=== Section Start ===
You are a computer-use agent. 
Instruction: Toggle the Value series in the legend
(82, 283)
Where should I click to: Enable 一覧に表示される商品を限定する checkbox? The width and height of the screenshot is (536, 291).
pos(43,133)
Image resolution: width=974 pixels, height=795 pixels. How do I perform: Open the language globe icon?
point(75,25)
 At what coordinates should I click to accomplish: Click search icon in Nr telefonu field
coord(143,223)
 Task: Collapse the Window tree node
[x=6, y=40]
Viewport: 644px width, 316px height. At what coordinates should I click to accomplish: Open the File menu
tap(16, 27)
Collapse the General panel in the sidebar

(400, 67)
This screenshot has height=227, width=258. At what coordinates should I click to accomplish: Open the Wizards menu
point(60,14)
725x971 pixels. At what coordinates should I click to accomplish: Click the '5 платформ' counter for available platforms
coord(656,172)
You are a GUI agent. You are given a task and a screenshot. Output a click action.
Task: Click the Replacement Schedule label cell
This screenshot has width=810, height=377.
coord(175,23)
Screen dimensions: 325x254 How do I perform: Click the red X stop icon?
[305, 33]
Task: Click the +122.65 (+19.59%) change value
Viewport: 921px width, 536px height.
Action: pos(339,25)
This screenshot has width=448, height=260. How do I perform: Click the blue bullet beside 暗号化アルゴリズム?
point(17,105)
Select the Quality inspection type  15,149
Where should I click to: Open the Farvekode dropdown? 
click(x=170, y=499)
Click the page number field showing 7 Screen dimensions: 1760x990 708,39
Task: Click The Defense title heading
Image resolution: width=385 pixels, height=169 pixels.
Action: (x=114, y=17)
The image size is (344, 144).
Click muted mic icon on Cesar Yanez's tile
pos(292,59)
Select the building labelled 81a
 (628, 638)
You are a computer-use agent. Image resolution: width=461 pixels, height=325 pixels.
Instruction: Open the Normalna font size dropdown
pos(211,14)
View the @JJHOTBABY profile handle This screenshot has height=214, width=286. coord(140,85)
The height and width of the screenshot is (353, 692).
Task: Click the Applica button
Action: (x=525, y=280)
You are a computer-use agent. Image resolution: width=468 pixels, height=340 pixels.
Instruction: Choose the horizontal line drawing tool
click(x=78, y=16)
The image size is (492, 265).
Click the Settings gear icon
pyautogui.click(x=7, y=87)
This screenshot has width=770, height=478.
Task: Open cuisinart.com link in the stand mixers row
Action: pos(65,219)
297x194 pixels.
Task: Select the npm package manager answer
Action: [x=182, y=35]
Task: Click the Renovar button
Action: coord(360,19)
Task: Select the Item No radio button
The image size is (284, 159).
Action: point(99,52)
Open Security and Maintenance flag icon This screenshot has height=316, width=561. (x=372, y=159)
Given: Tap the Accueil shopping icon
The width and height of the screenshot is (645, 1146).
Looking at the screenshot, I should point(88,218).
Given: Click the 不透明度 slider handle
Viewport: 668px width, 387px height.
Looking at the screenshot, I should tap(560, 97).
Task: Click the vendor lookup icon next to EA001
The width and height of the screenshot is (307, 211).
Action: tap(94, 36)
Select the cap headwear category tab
=== Section End ===
_Try it_. Write out the data again, exactly and in full.

_Task output_.
You are a computer-use agent. 
Instruction: Toggle the Value series in the legend
(82, 283)
Where should I click to: Enable 一覧に表示される商品を限定する checkbox? The width and height of the screenshot is (536, 291).
pos(43,133)
Image resolution: width=974 pixels, height=795 pixels. How do I perform: Open the language globe icon?
point(75,25)
 At what coordinates should I click to accomplish: Click search icon in Nr telefonu field
coord(143,223)
 Task: Collapse the Window tree node
[x=6, y=40]
Viewport: 644px width, 316px height. At what coordinates should I click to accomplish: Open the File menu
tap(16, 27)
Collapse the General panel in the sidebar

(400, 67)
This screenshot has height=227, width=258. At what coordinates should I click to accomplish: Open the Wizards menu
point(60,14)
725x971 pixels. At what coordinates should I click to accomplish: Click the '5 платформ' counter for available platforms
coord(656,172)
You are a GUI agent. You are given a task and a screenshot. Output a click action.
Task: Click the Replacement Schedule label cell
This screenshot has width=810, height=377.
coord(175,23)
Screen dimensions: 325x254 How do I perform: Click the red X stop icon?
[305, 33]
Task: Click the +122.65 (+19.59%) change value
Viewport: 921px width, 536px height.
Action: pos(339,25)
This screenshot has width=448, height=260. How do I perform: Click the blue bullet beside 暗号化アルゴリズム?
point(17,105)
Select the Quality inspection type  15,149
Where should I click to: Open the Farvekode dropdown? 
click(x=170, y=499)
Click the page number field showing 7 Screen dimensions: 1760x990 708,39
Task: Click The Defense title heading
Image resolution: width=385 pixels, height=169 pixels.
Action: (x=114, y=17)
The image size is (344, 144).
Click muted mic icon on Cesar Yanez's tile
pos(292,59)
Select the building labelled 81a
 (628, 638)
You are a computer-use agent. Image resolution: width=461 pixels, height=325 pixels.
Instruction: Open the Normalna font size dropdown
pos(211,14)
View the @JJHOTBABY profile handle This screenshot has height=214, width=286. coord(140,85)
The height and width of the screenshot is (353, 692).
Task: Click the Applica button
Action: (x=525, y=280)
You are a computer-use agent. Image resolution: width=468 pixels, height=340 pixels.
Instruction: Choose the horizontal line drawing tool
click(x=78, y=16)
The image size is (492, 265).
Click the Settings gear icon
pyautogui.click(x=7, y=87)
This screenshot has width=770, height=478.
Task: Open cuisinart.com link in the stand mixers row
Action: pos(65,219)
297x194 pixels.
Task: Select the npm package manager answer
Action: [x=182, y=35]
Task: Click the Renovar button
Action: coord(360,19)
Task: Select the Item No radio button
The image size is (284, 159).
Action: point(99,52)
Open Security and Maintenance flag icon This screenshot has height=316, width=561. (x=372, y=159)
Given: Tap the Accueil shopping icon
The width and height of the screenshot is (645, 1146).
Looking at the screenshot, I should point(88,218).
Given: Click the 不透明度 slider handle
Viewport: 668px width, 387px height.
Looking at the screenshot, I should tap(560, 97).
Task: Click the vendor lookup icon next to EA001
The width and height of the screenshot is (307, 211).
Action: tap(94, 36)
Select the cap headwear category tab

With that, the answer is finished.